At the opening, the exhibition curator Natalija Đuranović and artist Ivica Aranđus will speak.
The Line as a Continuous Flow of Emotion, Imprint, or Trace of the Moment
“In Ivica Aranđus’ paintings, every visual representation, focusing on the internal processes within the individual, depicts the surrounding reality and reflects onto the observer, who simultaneously merges with the overall experience of the seen. The contemporary world, the harsh present day, the reality in which we live, is marked in the paintings, visual interpretations of a mature and inspired artist. Everything affects him: the environment and people, personal experiences of life, and reality,” Đuranović emphasizes in the catalog accompanying the exhibition.
The curator also notes that the artist analyzes and re-examines the perspective of today through his authentic visual language.
“In a series of contrasts between good and evil, light and dark, he positions the characters of his representations, giving them roles, demystifying events shrouded in mystery, provocative scenes of the clerical clergy, before which we become witnesses to unfortunate events in society and the world around us. Through an empathetic relationship with people and the way he perceives substance—the essence of being—he transposes figurative representations, colored with dark and light tones and contrasts, where seemingly dark scenes, shrouded in shadows, sometimes emerge, enhancing the drama of the action.”
The artist emphasizes that at the beginning of his creative work, one of the main driving forces was Dostoevsky and Nietzsche.

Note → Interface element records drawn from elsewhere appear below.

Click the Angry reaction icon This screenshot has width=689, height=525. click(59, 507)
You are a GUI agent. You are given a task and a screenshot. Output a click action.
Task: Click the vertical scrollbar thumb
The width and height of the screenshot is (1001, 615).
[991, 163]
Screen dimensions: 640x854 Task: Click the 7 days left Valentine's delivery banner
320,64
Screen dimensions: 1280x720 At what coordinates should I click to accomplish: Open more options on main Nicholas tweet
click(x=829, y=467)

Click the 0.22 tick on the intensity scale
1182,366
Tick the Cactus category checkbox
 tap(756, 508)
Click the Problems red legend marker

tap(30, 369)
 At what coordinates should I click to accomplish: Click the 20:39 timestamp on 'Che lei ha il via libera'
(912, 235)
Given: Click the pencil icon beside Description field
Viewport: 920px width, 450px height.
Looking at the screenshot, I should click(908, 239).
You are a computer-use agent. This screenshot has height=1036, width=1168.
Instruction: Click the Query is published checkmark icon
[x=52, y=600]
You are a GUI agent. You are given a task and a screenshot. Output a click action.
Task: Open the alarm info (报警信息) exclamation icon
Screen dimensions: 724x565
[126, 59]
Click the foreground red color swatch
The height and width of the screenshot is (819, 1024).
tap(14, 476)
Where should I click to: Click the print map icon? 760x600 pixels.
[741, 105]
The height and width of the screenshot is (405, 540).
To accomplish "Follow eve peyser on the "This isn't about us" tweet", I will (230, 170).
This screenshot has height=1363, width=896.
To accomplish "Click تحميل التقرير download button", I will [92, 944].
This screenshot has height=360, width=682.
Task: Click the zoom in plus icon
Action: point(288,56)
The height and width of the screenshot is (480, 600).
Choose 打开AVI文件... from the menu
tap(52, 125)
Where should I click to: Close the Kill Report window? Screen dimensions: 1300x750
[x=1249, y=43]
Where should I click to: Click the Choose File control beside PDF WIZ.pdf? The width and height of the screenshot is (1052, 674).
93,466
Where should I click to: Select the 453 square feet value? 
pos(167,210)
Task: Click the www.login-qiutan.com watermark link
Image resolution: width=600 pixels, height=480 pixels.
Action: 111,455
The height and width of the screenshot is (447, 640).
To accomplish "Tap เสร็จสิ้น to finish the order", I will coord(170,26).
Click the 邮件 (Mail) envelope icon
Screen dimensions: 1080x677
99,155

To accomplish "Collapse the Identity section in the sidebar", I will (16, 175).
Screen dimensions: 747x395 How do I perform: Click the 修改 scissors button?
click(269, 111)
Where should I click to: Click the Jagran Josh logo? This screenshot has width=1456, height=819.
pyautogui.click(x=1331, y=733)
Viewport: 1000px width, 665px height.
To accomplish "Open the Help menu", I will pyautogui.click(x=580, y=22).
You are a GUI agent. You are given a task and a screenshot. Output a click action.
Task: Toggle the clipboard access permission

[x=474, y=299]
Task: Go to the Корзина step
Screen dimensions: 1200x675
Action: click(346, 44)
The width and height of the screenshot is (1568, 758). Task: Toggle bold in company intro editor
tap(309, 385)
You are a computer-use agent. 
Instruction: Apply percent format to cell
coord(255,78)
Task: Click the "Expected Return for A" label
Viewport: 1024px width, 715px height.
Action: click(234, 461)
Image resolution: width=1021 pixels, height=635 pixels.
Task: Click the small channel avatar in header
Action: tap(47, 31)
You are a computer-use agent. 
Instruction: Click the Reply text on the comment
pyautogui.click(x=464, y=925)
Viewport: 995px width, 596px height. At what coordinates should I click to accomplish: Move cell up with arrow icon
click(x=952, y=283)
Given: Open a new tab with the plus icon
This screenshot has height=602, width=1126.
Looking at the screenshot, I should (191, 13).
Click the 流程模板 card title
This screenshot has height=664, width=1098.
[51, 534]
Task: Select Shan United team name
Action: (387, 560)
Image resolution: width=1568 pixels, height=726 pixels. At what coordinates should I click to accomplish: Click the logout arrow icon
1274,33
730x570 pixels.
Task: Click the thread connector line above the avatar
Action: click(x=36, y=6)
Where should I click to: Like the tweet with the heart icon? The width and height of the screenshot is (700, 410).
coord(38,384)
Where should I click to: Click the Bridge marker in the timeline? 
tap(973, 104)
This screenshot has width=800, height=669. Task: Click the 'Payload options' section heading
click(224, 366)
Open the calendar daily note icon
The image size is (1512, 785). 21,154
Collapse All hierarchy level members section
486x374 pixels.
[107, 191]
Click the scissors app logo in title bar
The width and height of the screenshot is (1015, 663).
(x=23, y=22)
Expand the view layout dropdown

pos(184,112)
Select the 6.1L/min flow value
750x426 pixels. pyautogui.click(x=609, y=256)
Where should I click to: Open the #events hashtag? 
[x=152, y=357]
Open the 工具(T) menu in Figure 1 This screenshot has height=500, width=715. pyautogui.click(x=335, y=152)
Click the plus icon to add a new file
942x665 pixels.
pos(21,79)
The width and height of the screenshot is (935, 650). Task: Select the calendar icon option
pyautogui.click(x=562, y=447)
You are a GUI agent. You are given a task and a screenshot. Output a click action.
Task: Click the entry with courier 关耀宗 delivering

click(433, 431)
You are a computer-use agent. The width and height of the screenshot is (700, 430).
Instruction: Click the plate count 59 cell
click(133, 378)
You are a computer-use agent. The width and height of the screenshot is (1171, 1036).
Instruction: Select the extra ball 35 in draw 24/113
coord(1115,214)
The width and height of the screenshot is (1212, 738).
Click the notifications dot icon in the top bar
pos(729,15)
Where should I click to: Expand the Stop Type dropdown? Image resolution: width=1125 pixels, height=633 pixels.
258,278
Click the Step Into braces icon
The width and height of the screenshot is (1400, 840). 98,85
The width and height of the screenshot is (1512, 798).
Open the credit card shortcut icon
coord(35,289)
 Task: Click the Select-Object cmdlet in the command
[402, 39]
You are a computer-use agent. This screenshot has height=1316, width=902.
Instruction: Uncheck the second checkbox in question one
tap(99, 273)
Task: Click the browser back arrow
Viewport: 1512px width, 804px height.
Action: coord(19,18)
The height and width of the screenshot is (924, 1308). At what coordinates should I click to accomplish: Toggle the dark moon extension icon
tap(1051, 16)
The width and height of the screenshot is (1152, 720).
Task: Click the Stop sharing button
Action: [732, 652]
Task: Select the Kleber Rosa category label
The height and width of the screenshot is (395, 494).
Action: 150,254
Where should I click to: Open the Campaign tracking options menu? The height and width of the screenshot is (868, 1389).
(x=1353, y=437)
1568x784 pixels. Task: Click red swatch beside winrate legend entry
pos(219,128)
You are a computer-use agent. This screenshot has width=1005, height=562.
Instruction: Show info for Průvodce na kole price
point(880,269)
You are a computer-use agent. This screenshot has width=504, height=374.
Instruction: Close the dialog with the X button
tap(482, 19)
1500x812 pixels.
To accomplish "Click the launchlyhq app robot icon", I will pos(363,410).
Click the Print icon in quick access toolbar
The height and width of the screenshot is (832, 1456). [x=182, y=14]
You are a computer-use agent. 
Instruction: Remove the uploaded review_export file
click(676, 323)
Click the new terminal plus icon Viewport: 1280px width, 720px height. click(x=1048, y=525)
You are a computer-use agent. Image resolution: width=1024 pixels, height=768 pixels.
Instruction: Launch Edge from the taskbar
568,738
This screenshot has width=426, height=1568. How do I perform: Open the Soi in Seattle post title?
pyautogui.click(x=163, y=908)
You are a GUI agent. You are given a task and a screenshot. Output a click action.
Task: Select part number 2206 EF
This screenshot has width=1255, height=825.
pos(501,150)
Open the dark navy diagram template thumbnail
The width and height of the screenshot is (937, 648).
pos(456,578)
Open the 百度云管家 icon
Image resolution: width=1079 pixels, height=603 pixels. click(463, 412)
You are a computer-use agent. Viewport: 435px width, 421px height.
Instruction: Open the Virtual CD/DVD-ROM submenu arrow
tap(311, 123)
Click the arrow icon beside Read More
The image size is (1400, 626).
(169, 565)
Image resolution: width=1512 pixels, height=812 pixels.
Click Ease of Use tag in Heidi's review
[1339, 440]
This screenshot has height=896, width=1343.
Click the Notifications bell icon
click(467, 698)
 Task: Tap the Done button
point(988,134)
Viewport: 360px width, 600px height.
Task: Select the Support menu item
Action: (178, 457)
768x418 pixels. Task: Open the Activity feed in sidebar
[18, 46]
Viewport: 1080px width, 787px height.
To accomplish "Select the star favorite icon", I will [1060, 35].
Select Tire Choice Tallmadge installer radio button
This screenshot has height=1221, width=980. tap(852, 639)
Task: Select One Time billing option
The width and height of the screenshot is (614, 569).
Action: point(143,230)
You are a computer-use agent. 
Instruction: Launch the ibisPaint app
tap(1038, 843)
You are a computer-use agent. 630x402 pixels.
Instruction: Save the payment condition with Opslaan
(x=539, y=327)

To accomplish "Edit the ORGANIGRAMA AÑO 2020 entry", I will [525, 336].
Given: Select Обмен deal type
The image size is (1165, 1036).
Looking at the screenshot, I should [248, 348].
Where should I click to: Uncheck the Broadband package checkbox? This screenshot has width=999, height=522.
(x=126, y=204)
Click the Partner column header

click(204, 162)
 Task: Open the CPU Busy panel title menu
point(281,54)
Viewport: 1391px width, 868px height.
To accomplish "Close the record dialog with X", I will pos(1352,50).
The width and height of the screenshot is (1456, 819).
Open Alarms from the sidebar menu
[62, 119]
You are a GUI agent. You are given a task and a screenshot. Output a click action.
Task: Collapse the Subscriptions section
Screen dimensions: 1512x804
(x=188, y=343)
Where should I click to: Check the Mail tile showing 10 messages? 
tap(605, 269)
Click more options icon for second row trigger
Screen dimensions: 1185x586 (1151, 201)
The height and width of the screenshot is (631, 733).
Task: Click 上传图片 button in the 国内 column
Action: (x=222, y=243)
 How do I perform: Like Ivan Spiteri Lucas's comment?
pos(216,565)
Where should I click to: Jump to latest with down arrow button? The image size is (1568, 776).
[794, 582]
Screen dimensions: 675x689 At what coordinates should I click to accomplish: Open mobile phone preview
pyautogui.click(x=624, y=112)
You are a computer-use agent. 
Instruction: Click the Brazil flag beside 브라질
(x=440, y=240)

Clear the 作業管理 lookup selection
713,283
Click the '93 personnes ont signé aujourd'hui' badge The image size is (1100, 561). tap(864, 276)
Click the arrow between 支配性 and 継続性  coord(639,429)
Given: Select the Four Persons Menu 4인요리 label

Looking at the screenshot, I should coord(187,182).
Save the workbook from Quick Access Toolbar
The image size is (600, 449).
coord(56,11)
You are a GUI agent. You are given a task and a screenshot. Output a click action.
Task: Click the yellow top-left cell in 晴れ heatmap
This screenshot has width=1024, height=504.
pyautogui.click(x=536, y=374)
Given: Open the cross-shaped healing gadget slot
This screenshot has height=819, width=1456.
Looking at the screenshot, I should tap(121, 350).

“They somehow took the deepest root in my spirit. As a young artist, Nietzsche appealed to me as a rebel, the greatest shocker among philosophers, an anti-philosopher who does not develop his thoughts systematically but pours them out in a poetic form, in the form of aphorisms. A contradictory expression, in contrast to other system thinkers and creators of the world’s image and man’s role in it. He elevates man from the Christian slave morality and meaningful schemes and transforms him into a liberated superman who has found refuge in himself.”
“Painting was my lifeboat, my compass, and my wind. Therefore, I can say that Nietzsche and Dostoevsky, with the Grand Inquisitor and other works, laid the foundation of my creativity on which I construct my art,” said Aranđus.
The exhibition is open to the public until March 31, 2024.